Saudi Aramco’s earnings soared as oil prices and production climbed, allowing the world’s biggest crude producer to cover its quarterly dividend of $18.75 billion with free cash flow.
Third-quarter profit rose to 114.1 billion riyals ($30.4 billion) from 44.2 billion riyals year ago, beating a company-compiled estimate of $29.1 billion. Free cash flow was $28.7 billion.
Aramco and its Big Oil rivals have benefited from the global economic recovery, which has helped push crude prices up by about 65% this year to more than $80 a barrel. That helped Aramco eclipse Apple to once again become the world’s most profitable firm.
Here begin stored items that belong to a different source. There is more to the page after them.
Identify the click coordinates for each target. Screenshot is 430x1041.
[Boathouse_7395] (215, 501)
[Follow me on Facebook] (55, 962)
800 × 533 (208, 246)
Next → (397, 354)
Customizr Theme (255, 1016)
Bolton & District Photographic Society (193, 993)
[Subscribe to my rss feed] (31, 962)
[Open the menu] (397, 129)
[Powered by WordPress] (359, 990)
The state-controlled firm was also helped by higher oil output after Saudi Arabia ended unilateral supply cuts implemented as part of an OPEC+ deal earlier this year. The kingdom’s crude production averaged 9.6 million barrels a day between July and September, up from 8.5 million in the second quarter.
“Some headwinds still exist for the global economy, partly due to supply chain bottlenecks, but we are optimistic that energy demand will remain healthy for the foreseeable future,” Chief Executive Officer Amin Nasser said in a statement on Sunday.
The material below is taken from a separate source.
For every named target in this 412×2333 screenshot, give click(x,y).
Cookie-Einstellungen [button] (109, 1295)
Aramco’s annual dividend of $75 billion, the world’s largest, is a crucial source of funding for Saudi Arabia. The government, which owns 98% of the stock, is trying to narrow a budget deficit that ballooned last year as energy prices tanked with the spread of the coronavirus.
Yet, even with crude prices surging, Aramco has eschewed calls from some analysts to pay out more cash to shareholders. Instead, the company has used its cash to reduce gearing, which has fallen to 17.2% from 23% at the end of 2020.
The company is also sticking with its plans to spend about $35 billion on capital expenditure this year, even as it pushes ahead with plans to boost maximum production capacity to 13 million barrels a day, a project which it has said should be completed by around 2027.